* WHAT IS REQUIRED *
Among the entries that follow, some lines contain the word "computer". Show all of them.

----------

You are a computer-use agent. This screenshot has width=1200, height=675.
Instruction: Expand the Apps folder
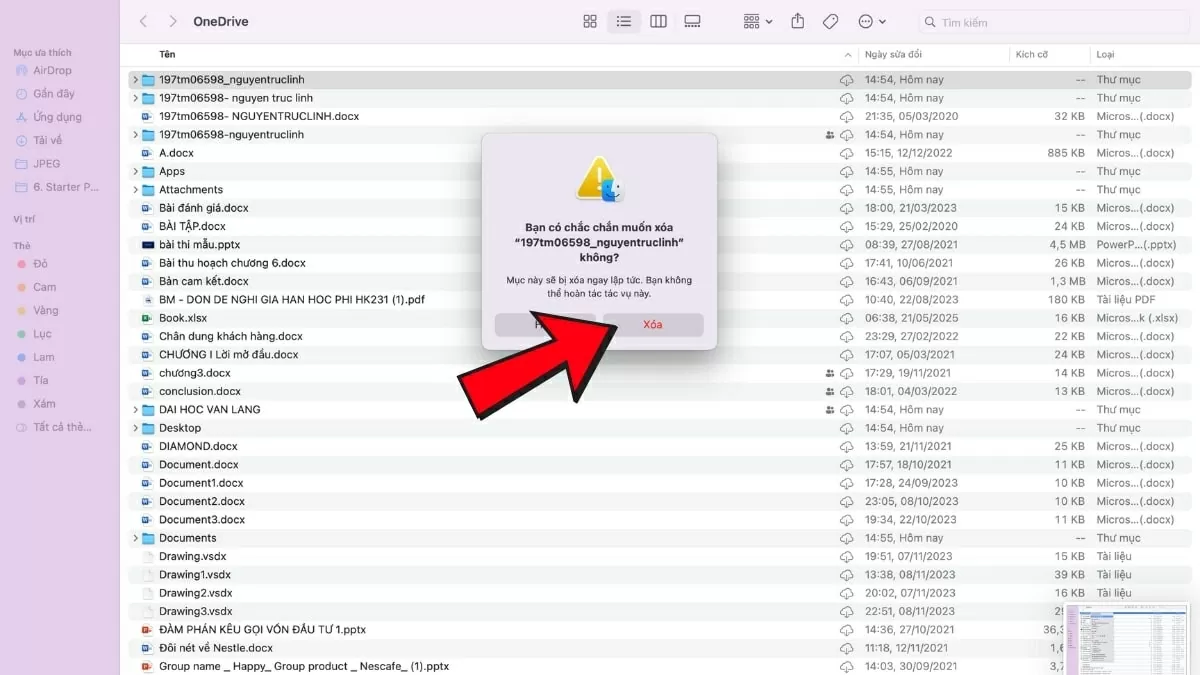click(135, 172)
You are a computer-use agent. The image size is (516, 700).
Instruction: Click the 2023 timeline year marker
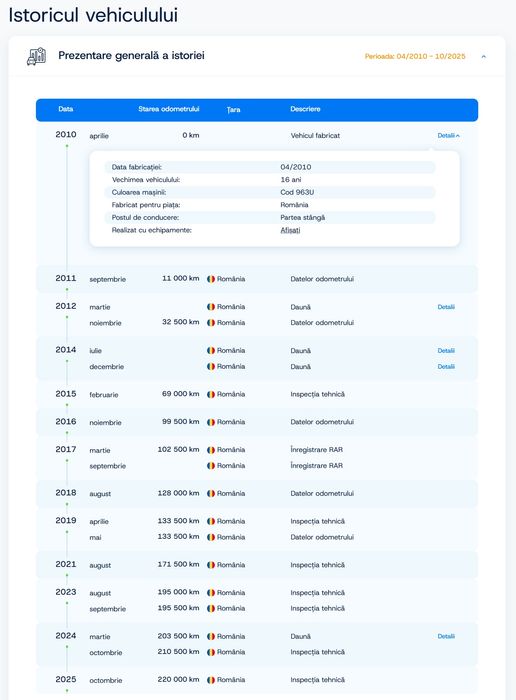click(x=66, y=592)
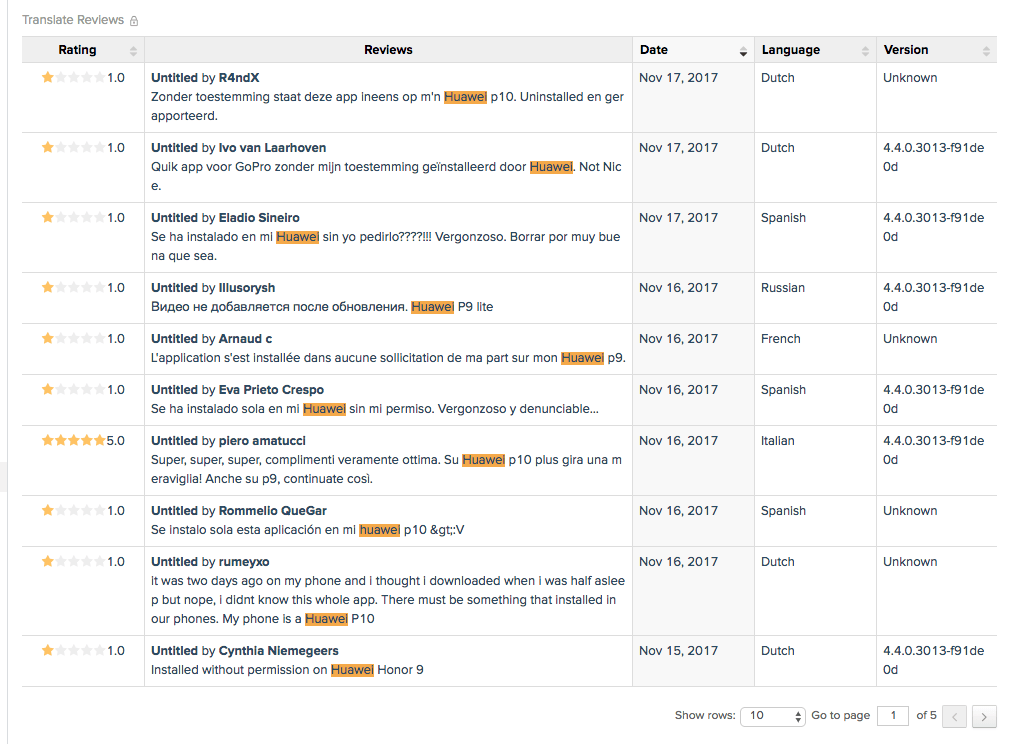
Task: Open the Show rows dropdown
Action: click(x=772, y=716)
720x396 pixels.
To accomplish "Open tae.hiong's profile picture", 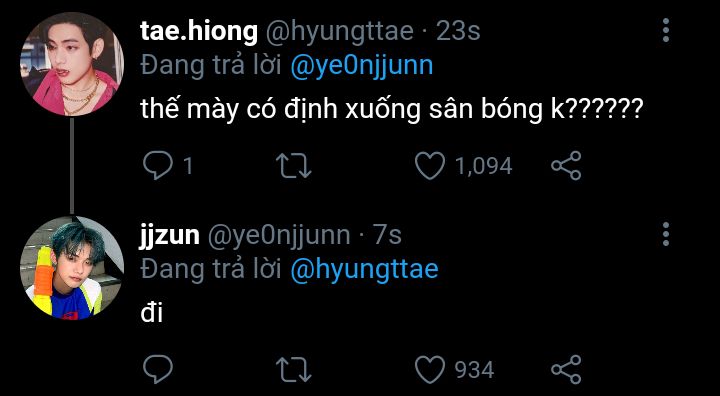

----------

* TASK RESULT *
You are a computer-use agent. This screenshot has width=1200, height=675.
You are a computer-use agent. The image size is (516, 700).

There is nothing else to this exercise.